München (dpa) - Mit großer Zuversicht geht Triple-Sieger Bayern München in das erwartete Wettschießen mit Borussia Dortmund um die Tabellenspitze der Fußball-Bundesliga.

"Der Sieger kann nur einer sein - das sind wir", sagte Torjäger Mario Mandzukic vor dem Duell mit seinem Ex-Club VfL Wolfsburg an diesem Samstag. "Ich will jeden ärgern, nicht nur die", sagte der Angreifer mit einem Lächeln.

Nur wegen der mehr erzielten Tore führen die Dortmunder, die zeitgleich den SC Freiburg empfangen, bei gleicher Punktzahl und Tordifferenz die Tabelle vor den Bayern an. "Unsere Serie muss bleiben. Drei Punkte, gewinnen, das ist wichtig", sagte Franck Ribéry am Freitag. Bei Europas Fußballer des Jahres hat sich nach dem guten Saisonstart und der raschen Anpassung an Trainer Pep Guardiola bereits wieder "ein Gefühl wie im letzten Jahr" eingestellt: "Wenn wir so spielen wie zuletzt, haben wir keine Probleme. Wir haben wieder eine gute Chance in dieser Saison", meinte der Franzose.

"Das Triple-Jahr war überragend, wie ein Traum, wie ein Film", erklärte auch Mandzukic rückblickend. Motivationsprobleme gebe es auch nach den drei Titeln der letzten Saison nicht: "Vielleicht wird es noch weitere solche Jahre geben." Der Angreifer hat selbst schon viermal getroffen und ist nach anfänglichen Problemen mit Guardiola, der ihn auch mal auf die ungeliebte linke Seite gestellt hatte, inzwischen wieder rundum zufrieden: "Der Trainer vertraut mir, er lässt mich spielen, ich bin glücklich." Menschlich sei der Umgang mit dem neuen Trainer nie ein Problem gewesen, betonte der Kroate.

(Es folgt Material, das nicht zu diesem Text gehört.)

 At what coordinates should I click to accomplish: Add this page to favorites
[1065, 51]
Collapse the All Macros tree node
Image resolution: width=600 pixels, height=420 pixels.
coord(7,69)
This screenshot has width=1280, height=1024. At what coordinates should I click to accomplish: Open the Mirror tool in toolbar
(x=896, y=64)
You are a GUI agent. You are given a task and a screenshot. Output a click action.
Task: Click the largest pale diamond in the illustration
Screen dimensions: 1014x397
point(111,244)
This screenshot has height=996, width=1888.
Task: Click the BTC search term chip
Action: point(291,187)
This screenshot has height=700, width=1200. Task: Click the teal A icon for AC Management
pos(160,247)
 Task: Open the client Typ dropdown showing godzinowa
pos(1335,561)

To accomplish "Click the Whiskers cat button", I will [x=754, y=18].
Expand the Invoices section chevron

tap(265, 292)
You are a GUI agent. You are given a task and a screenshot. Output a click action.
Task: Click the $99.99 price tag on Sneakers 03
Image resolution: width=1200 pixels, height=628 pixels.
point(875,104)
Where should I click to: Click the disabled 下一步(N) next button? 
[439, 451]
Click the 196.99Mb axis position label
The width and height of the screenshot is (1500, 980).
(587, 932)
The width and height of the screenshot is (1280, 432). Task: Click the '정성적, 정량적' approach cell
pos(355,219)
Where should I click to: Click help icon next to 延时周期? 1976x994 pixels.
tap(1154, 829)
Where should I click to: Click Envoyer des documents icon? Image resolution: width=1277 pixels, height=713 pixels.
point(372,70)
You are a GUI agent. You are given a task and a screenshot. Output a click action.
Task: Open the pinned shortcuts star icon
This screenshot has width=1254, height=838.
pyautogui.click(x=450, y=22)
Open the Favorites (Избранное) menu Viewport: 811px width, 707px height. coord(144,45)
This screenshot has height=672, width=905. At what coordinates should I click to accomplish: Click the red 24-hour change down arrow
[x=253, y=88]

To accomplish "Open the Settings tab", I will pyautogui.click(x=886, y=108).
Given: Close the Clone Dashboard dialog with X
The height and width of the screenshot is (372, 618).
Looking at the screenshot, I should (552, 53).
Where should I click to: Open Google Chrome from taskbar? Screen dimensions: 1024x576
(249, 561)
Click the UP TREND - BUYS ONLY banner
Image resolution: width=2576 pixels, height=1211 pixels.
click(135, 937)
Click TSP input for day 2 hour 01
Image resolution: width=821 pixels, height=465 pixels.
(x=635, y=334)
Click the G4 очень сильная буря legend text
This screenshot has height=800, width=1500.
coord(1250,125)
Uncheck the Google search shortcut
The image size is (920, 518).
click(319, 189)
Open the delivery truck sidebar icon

Guardiola dürfte die beim 4:1 gegen Hannover 96 im DFB-Pokal insgesamt oder teilweise geschonten Stammkräfte Ribéry, Mandzukic, Boateng, Robben und Alaba wieder von Anfang an aufbieten. "Rhythmus ist wichtig", sagte Ribéry vor dem kommenden Champions-League-Spiel bei Manchester City, das ein echter Prüfstein werden dürfte.

Wolfsburg dagegen hat in dieser Saison bislang nur im eigenen Stadion überzeugt (drei Siege). Auswärts stehen null Punkte und 1:7 Tore zu Buche. Bei den Niederlagen in Mainz und Leverkusen flog zudem der Ex-Münchner Luiz Gustavo jeweils mit Gelb-Rot vom Platz. Das soll ihm beim Wiedersehen nicht passieren. Der Brasilianer möchte seine ehemaligen Kollegen so gut es geht ärgern. "Ich freue mich, alle wiederzusehen", sagte Gustavo, aber er komme "als Gegner" zurück.

Es werde sich "ein bisschen komisch" anfühlen, gegen Gustavo anzutreten, gestand Ribéry. "Wir haben lange mit ihm gespielt. Er ist ein richtig guter Mensch und ein großer Spieler." Gastgeschenke für den Brasilianer soll es jedoch nicht geben. Auch Guardiola forderte höchste Konzentration beim Aufgalopp in die richtungweisende "englische Woche" vor der Länderspielpause: "Die nächsten Spiele, auch gegen Manchester City und Leverkusen, sind sehr, sehr wichtig."